I did not go to CFA today, but this is not because I was remaining aloof. I just did not feel obliged to do so; after all, its not the Feast of the Immaculate Conception or anything like that. Plus, I don't like eating out on my day off, and I don't like crowds. (Going to Mass on Sunday is always a little bit of a challenge, for that very reason.) But I love the fact that so many people did turn out and turn into a crowd and a kind of community on this one day. Let the suave and the self-righteous and the postmodern proponents of smoothly ironic and culturally disengaged Christianity remain aloof from the CFA masses if they will. But the Gospel is for the masses. The Gospel has nothing to do with the self-righteously aloof despisers of popular piety. Otherwise, Jesus would have simply stayed in heaven, or else he would have been a lot cooler, a lot less moralistic, and a lot less, you know, populist, when he came to earth--holing up with Sanhedrin instead of receiving the kinderfolk, feeding the multitudes, and blessing marriage.

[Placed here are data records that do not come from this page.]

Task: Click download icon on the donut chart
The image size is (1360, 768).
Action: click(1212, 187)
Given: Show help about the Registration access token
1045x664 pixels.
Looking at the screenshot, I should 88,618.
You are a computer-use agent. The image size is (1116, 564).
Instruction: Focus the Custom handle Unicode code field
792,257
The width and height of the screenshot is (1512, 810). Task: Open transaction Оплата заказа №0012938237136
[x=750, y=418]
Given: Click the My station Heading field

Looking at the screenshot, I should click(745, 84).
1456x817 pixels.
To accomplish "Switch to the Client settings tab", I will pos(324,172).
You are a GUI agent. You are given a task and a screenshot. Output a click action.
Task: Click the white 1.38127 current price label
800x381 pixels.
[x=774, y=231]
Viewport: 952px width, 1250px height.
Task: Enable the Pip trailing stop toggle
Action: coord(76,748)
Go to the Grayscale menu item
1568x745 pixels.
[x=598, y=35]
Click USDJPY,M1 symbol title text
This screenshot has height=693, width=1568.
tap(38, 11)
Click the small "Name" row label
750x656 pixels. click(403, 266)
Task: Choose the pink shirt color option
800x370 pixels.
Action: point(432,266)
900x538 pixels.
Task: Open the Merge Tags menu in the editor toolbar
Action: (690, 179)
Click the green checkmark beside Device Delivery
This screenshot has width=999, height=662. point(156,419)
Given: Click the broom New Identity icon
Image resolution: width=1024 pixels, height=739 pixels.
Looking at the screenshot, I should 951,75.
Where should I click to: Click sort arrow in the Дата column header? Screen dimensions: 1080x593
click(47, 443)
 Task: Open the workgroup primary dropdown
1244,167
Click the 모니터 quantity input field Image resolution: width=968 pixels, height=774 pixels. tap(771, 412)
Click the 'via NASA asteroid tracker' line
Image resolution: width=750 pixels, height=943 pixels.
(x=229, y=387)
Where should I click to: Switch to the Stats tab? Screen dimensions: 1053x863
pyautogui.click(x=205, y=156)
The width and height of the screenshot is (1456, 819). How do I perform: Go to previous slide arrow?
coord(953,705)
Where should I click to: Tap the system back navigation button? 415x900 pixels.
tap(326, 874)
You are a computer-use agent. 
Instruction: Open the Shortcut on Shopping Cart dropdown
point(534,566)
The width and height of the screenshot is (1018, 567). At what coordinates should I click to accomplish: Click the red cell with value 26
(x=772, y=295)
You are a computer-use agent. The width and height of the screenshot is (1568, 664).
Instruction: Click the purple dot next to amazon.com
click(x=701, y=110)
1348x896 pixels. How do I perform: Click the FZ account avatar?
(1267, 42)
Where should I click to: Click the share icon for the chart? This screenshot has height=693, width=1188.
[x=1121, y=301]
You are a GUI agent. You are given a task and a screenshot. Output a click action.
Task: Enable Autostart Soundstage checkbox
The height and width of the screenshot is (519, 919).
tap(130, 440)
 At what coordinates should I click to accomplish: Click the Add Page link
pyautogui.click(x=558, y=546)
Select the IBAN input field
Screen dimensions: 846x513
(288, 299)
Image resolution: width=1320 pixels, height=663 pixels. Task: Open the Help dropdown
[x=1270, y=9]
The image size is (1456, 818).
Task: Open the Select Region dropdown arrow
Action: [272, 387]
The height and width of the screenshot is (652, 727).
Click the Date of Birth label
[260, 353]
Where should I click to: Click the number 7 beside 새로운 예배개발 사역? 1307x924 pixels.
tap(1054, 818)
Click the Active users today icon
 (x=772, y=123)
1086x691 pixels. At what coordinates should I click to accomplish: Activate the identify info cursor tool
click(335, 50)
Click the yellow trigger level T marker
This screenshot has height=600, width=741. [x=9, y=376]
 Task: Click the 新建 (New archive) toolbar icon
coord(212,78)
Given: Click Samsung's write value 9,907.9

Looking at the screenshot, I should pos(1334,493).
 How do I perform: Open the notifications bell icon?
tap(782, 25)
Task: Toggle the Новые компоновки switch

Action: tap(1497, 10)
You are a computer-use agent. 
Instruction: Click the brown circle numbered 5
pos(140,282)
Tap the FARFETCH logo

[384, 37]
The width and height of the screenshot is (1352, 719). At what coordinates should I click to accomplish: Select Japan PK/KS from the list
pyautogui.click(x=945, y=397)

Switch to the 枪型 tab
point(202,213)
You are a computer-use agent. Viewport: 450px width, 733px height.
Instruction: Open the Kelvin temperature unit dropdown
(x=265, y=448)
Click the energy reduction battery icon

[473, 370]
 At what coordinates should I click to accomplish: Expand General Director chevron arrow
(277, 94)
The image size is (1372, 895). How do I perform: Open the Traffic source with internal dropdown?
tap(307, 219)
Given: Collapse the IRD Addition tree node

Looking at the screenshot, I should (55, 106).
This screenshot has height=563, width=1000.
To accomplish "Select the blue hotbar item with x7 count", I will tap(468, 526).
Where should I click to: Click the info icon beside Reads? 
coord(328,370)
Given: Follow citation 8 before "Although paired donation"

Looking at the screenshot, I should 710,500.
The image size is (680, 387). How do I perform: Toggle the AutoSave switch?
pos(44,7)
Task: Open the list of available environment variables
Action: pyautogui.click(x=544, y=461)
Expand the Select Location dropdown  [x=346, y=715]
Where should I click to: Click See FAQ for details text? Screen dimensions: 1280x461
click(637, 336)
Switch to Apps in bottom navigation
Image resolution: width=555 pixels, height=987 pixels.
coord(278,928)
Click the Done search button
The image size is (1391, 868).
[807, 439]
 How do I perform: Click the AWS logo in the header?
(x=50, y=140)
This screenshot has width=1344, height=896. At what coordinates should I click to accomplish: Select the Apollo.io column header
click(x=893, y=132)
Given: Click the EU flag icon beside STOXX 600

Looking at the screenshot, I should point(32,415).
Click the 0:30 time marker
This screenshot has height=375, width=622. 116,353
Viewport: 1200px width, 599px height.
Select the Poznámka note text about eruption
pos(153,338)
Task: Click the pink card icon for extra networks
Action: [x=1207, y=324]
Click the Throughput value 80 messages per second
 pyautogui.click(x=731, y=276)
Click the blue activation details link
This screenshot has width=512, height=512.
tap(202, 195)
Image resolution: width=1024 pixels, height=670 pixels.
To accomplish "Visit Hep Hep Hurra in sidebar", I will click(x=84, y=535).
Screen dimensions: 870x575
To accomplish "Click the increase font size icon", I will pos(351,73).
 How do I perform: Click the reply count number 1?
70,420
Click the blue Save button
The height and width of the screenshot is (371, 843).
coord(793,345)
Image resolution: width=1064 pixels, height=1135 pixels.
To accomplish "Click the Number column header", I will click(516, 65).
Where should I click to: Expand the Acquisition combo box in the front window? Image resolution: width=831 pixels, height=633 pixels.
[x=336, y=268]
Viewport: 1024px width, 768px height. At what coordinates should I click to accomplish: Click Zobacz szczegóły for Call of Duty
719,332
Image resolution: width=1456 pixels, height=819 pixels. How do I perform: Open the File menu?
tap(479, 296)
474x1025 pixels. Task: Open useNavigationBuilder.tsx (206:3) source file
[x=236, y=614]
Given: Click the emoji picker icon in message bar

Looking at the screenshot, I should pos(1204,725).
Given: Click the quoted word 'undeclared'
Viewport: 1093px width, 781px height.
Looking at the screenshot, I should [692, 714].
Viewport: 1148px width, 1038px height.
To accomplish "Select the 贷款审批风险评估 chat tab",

The cultural attack on marriage began long ago (as measured by the life-span of the USA), and this beginning had nothing to do with homosexual persons. Doubtless, many of those who support traditional marriage in the context of the current crises are themselves deeply implicated in the tragic demise of that institution. Let him who has no sin cast the first stone. Just don't mistake eating a chicken sandwich for throwing a rock."